__TASK PROMPT__: Give back exactly the lines of the material below that start at the one holding "The height and" and end at the last line, minus the pictures.
_ _ _ _ _
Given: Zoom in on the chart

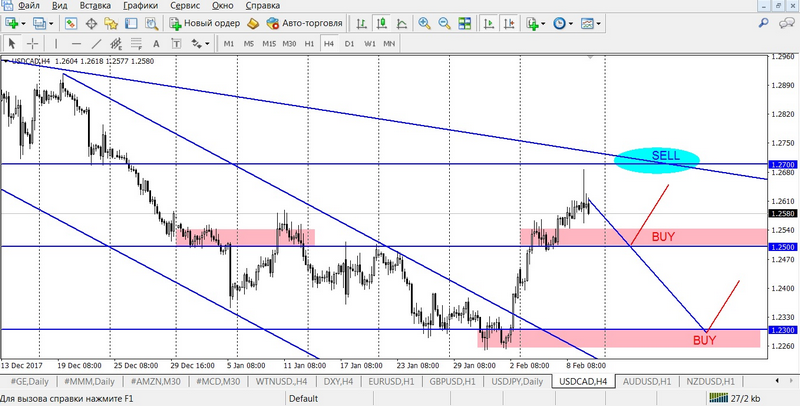Looking at the screenshot, I should 426,23.
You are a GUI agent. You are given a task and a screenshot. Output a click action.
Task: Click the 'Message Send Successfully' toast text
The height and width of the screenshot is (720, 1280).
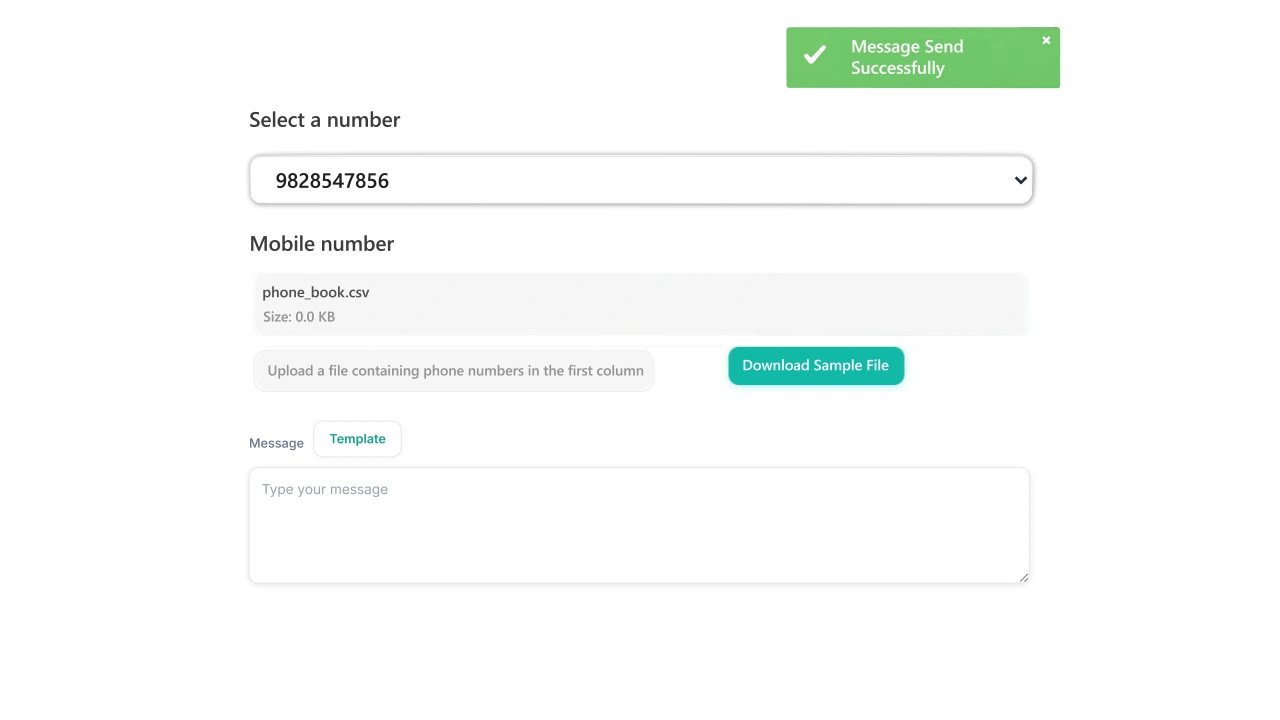906,57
_ _ _ _ _
__COMPLETED TASK__:
The height and width of the screenshot is (720, 1280).
906,57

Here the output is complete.